C´est la Cour suprême qui a exercé le privilège de juridiction. Les faits remontent à 2004 lorsqu´une enquête avait été menée autour des divisionnaire à la police judiciaire d´Alger ainsi qu´un chauffeur particulier; Nadir Slimani, et un ami d´enfance de Zayane, le nommé Djamel Zemmouri qui sont considérés dans ce dossier comme complices dans les inculpations récoltées par Zayane Oussaâdit et Achour. Ce dernier, rappelons-le, avait été convoqué par le juge d´instruction à titre de...témoin. Il sera inculpé comme Oussaâdit et Zayane de corruption, trafic d´influence et de gens ayant reçu des cadeaux et ce, grâce à l´autorité que leur confèrent leurs fonctions, c´est-à-dire qu´ils tombent sous le coup des articles 48 alinéa 225 alinéa 2, 32,33 alinéa 1, 38, 50, 51 et 55 de la loi n°08/01 du 20 février 2006 relative à la prévention et à la lutte contre la corruption ainsi que les articles 126 et 128 du Code pénal.

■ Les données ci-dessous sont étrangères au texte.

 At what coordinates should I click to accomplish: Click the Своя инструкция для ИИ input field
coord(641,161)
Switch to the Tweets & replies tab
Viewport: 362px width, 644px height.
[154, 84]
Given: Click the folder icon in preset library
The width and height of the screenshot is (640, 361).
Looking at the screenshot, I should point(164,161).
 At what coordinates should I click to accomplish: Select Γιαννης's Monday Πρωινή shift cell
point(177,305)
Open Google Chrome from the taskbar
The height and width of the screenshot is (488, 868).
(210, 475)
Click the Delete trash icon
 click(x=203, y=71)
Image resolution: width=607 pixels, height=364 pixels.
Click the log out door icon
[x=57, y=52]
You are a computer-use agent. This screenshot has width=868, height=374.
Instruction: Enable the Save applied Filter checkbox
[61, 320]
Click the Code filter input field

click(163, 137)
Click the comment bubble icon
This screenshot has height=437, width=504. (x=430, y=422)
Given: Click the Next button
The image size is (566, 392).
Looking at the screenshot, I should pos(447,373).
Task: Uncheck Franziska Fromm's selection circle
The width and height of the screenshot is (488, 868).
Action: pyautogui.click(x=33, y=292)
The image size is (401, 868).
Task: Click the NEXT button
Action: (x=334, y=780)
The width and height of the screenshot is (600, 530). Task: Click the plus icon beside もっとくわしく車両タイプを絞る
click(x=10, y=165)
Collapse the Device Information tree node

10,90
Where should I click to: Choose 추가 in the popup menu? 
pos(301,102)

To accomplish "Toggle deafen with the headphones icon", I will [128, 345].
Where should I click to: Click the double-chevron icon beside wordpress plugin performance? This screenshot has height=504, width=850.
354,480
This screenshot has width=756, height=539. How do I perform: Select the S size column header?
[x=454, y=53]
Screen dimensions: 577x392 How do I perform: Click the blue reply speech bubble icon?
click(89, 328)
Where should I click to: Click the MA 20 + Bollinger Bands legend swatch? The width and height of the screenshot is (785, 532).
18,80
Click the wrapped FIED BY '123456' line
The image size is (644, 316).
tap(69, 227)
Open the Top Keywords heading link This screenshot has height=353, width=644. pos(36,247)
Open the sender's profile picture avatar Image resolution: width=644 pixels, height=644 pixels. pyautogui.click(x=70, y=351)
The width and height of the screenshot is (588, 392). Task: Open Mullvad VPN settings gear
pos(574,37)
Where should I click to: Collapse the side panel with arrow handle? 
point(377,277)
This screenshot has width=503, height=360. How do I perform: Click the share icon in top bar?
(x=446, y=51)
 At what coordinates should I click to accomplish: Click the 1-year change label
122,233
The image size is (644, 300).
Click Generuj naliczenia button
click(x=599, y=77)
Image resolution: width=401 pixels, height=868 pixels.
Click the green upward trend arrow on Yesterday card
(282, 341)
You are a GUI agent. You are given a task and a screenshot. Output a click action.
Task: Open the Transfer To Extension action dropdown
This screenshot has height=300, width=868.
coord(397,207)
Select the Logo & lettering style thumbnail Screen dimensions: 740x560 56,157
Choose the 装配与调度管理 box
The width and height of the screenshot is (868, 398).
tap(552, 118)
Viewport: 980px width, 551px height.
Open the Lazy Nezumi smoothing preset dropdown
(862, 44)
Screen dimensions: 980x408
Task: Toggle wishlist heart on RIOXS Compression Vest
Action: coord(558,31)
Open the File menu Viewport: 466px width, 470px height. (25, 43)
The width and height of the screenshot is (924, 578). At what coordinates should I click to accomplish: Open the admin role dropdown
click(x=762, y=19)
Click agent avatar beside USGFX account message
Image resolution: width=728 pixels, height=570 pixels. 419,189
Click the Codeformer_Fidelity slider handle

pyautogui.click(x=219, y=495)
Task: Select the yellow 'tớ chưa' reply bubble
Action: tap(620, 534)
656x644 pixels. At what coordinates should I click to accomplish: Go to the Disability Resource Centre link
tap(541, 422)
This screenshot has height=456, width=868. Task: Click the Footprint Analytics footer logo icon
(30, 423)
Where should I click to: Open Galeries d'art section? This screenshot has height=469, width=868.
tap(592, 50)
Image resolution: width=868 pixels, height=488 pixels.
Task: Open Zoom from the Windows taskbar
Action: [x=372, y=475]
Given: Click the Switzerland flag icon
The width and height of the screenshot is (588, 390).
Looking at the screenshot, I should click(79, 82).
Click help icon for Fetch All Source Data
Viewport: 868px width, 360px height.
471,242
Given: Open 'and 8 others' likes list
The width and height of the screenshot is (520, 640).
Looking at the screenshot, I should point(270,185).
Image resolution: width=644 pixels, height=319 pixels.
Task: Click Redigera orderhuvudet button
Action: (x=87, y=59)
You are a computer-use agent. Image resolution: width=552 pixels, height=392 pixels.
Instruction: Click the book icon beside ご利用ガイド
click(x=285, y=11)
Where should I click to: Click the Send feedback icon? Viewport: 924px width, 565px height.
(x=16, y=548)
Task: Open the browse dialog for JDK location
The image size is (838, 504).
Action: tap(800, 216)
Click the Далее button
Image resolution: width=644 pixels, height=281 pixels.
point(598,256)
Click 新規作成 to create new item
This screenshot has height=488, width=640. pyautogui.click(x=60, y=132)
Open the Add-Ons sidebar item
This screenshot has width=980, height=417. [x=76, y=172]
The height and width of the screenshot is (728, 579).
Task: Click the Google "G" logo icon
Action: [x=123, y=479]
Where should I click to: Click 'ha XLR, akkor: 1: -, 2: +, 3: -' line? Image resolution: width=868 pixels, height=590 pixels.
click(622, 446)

Au milieu de cette tempête, nous retrouvons un ami d´enfance de Zayane et chauffeur particulier durant 15 ans. Un témoin, Naïma Ababsa qui a revendu son appartement sis à Kouba pour 70.000 euros encaissés à Paris où réside la belle-famille de Oussaâdit. Et la justice reproche au commissaire le fait que la somme ait été versée par Abderrahmane Achour, homme d´affaires déjà impliqué dans d´autres dossiers...
Le pot aux roses avait mis au parfum les enquêteurs. Et le pot aux roses avait germé le jour du classement de l´enquête menée par la police judiciaire d´Alger sur Abderrahmane Achour, le 5 avril 2004. Le 6 avril 2004, plus de poursuites à l´encontre de Achour, or, un détail avait attiré l´attention des enquêteurs. La veille, soit le 5 avril 2004, Zayane venait d´acquérir une cylindrée réglée par Achour. Pour la justice, c´est suffisant comme preuve de corruption. Et c´était parti. Les prêts bancaires occultes de Achour furent passés au peigne fin. Puis ce fut la loi du domino. Les affaires mettaient le nez hors de l´home! On découvre que la cérémonie de circoncision du fils de Zayane avait été réglée au Sofitel par Achour: Naïma et Nadjib avaient animé la soirée pour dix millions de centimes réglés par...Achour. On évoque le salon de coiffure de madame Zayane: il est issu d´un héritage et Achour jure et nie être derrière. Quant à Oussaâdit, il lui est reproché, outre l´achat (ou le cadeau) de l´appartement à Kouba, l´acquisition d´un restaurant à Alger-Centre coûtant deux milliards trois cent millions de centimes. «C´est mon papa qui a payé la moitié du prix et mon épouse qui venait d´hériter en France», avait répondu, en guise de défense, Oussaâdit qui crie au complot, à la machination et au règlement de comptes.
Quant à Zayane, il a affirmé avoir connu à Koléa Abderrahmane Achour. «J´ai dû le rencontrer deux à trois fois à l´aéroport Houari-Boumediene sans jamais l´avoir aidé à quitter le pays. J´ignorais qu´il était sous le coup d´un mandat d´arrêt.» Il est vrai que Achour avait déclaré avoir des amis haut placés et qu´il n´avait pas besoin de «petits» commissaires. Les débats de ce lundi apporteront beaucoup plus d´éclairage, car depuis le temps que la Dgsn connaît la chute de tuiles «rouges», il y a de quoi remplir des mensuels! Une chose est certaine, Maître Ouali Lacef, Maître Dim, Maître Abtout, Maître Adli, Maître Ksentini, M.F, Maître Sayah et Hamdani ont du pain sur la planche.